While the Wisconsin case does not directly apply to private universities, it may influence MIT’s system of distributing of mandatory activities fees. Second West’s stripper party received funding from the dorm’s house tax, and since all residents of East Campus contributed to the fund regardless of their support for the party, the party raises the larger issue of compulsory funding.

“Paying for one’s discomfort”

Objectors at East Campus to the stripper party drew parallels between the Wisconsin activities fees and the East Campus house tax, arguing that their residence fees should not be used to fund activities they oppose.

“It’s partially my money and it bothers me,” said Mary Ann Rasku ’00, an East Campus resident. Rasku objected to having a portion of her house tax fund the strippers. “I don’t think stripping should be outlawed,” Rasku said., but “I just think [Second West] should go off-campus and use their own money.”

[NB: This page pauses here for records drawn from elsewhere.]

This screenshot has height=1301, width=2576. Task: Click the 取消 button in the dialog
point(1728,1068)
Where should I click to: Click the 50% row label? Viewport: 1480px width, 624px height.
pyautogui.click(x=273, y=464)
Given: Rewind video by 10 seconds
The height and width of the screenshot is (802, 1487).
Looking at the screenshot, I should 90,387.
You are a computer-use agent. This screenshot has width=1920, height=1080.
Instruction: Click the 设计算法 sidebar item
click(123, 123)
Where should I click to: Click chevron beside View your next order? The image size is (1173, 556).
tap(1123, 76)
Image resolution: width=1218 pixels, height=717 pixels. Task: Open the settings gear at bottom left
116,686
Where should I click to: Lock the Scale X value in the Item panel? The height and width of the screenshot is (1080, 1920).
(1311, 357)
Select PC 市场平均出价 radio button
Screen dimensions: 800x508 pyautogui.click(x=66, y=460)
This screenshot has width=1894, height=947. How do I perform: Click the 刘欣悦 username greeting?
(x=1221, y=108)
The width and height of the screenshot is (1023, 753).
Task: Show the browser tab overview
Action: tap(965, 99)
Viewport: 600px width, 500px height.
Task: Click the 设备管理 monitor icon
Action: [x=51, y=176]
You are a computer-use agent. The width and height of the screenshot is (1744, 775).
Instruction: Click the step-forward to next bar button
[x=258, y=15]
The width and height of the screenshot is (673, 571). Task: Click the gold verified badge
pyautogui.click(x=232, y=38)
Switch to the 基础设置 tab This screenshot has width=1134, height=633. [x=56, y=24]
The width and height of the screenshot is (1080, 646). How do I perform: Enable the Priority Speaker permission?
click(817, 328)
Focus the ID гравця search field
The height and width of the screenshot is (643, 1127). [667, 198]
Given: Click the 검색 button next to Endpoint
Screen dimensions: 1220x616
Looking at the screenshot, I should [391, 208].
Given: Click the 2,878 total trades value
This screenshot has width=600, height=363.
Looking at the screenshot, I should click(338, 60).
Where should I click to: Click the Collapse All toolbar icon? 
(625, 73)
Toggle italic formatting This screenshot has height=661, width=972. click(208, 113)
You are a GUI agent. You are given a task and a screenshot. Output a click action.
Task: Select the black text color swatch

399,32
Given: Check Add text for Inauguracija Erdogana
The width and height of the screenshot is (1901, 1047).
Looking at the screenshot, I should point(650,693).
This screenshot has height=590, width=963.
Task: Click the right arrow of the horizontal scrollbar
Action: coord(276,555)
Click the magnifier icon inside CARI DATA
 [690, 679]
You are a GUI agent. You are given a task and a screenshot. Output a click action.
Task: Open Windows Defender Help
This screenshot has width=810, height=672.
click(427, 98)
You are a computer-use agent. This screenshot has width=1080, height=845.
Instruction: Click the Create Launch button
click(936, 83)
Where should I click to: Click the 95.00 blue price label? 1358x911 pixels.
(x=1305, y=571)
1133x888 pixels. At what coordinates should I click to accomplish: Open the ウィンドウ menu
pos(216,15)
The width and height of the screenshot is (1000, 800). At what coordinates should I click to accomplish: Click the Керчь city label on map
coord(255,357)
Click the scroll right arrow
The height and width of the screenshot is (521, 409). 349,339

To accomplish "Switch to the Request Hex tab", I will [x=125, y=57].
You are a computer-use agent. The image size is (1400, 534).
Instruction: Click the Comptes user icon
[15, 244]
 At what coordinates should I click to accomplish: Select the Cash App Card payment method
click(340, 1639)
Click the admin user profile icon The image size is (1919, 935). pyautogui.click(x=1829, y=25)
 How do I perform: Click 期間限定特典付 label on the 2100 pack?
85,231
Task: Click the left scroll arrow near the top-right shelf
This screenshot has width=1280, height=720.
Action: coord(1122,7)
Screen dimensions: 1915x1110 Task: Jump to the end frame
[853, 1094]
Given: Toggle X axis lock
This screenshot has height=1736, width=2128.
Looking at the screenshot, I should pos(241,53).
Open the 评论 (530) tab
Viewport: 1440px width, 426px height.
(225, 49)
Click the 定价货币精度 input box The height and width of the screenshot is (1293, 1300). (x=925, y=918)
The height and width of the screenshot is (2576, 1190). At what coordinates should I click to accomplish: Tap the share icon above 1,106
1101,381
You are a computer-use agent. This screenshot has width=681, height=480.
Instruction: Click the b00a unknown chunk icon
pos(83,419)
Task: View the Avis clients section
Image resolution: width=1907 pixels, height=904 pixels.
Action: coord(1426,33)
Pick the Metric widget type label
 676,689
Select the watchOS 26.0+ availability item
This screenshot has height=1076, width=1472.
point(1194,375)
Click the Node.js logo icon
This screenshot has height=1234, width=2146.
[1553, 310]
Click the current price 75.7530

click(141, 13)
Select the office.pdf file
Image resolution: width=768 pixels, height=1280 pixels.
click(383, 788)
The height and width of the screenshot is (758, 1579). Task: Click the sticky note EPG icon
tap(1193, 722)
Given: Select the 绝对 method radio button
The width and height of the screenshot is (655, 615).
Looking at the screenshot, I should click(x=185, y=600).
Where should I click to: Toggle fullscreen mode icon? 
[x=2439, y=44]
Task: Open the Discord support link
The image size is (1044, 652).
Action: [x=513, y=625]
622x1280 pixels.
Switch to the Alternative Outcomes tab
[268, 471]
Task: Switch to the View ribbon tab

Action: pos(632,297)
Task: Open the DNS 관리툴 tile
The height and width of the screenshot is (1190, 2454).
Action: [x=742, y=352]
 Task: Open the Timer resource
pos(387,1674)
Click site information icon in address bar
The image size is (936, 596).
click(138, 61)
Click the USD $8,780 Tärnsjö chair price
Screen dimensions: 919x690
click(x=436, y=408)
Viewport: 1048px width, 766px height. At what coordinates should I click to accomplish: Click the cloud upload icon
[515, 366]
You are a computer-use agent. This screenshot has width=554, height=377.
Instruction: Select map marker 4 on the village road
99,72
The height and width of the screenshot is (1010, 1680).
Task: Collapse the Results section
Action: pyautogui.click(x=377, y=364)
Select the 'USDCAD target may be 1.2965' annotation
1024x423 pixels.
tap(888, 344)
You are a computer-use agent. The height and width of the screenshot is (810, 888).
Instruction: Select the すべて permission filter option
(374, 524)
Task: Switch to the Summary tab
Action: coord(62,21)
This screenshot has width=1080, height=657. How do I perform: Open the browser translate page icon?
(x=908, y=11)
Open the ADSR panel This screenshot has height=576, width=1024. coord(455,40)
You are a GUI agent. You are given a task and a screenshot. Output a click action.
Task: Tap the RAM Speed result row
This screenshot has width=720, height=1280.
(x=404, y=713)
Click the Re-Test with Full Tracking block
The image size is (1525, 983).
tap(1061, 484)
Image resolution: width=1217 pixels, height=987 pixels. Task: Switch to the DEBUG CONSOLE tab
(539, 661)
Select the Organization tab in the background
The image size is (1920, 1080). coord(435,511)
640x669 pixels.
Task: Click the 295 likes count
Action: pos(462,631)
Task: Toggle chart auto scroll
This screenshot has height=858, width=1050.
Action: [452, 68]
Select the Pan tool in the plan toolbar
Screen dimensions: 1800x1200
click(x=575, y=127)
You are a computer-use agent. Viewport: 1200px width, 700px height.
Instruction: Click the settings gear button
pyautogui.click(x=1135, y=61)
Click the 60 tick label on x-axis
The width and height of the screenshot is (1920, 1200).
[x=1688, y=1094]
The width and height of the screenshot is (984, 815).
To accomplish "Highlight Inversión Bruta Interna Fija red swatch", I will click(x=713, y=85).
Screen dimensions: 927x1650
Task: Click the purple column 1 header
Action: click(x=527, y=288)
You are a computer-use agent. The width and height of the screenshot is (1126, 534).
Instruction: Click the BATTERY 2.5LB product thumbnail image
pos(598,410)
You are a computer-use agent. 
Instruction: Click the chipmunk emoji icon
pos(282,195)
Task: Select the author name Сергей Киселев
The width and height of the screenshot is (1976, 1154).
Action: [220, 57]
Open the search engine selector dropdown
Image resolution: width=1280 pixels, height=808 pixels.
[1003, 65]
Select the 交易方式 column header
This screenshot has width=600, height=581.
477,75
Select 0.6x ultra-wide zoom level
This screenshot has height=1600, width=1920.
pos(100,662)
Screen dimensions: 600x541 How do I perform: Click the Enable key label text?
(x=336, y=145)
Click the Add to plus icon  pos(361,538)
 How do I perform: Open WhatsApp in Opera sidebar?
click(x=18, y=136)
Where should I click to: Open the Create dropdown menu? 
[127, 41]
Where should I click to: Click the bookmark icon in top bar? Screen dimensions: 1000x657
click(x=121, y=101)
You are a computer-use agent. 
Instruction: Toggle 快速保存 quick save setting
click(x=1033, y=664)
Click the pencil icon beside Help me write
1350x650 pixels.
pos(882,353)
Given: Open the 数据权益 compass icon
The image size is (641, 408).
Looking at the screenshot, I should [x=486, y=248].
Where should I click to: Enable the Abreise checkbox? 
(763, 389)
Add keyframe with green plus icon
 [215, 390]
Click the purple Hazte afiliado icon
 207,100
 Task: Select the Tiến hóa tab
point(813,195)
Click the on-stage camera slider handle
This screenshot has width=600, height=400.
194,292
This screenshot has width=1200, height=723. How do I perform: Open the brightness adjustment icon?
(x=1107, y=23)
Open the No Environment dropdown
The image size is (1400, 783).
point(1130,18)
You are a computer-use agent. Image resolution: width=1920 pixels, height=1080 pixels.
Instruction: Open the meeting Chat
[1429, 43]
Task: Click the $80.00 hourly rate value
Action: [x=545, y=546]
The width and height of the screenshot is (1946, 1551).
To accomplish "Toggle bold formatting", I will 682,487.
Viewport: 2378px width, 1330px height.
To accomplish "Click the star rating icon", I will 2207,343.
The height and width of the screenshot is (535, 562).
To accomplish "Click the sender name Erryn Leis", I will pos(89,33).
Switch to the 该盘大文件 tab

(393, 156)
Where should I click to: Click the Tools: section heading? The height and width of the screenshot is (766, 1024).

Other objectors who asked to have their names withheld were critical of Second West’s rental of strippers with funds from the house tax. One objector argued that she “should not have to pay for [her] discomfort.”

Diversity and hall autonomy

Defenders of the party stated that every hall at East Campus has the right to use its apportioned money in the way it chooses. Jennifer A. Frank ’00, president of East Campus and the Dormitory Council, argued that the advantage of East Campus’s social program is that each hall has autonomy to decide what type of party it will hold, exposing the entire dormitory to the diversity of its residents. Frank added that residents can choose to attend dormitory activities and that no resident was forcibly exposed to the strippers’ performance.

“When you come to East Campus, you know it’s not always going to have activities you approve of,” stated Ryan D. Williams ’03, a resident of Second West. Williams supported the current distribution of funds, arguing that the house tax contributes to “the general social activity at East Campus.” While each activity may not please every resident at every time, Williams contended that the system is successful overall.

In 1987, East Campus was the focus of similar debate. During Registration Day for the spring term, Adam L. Dershowitz ’89 showed the pornographic movie Deep Throat to a closed audience in Talbot Lounge, violating an MIT rule at the time restricting the showing of pornographic films. The debate over Dershowitz’s showing, however, concerned censorship rather than forced funding of student activities.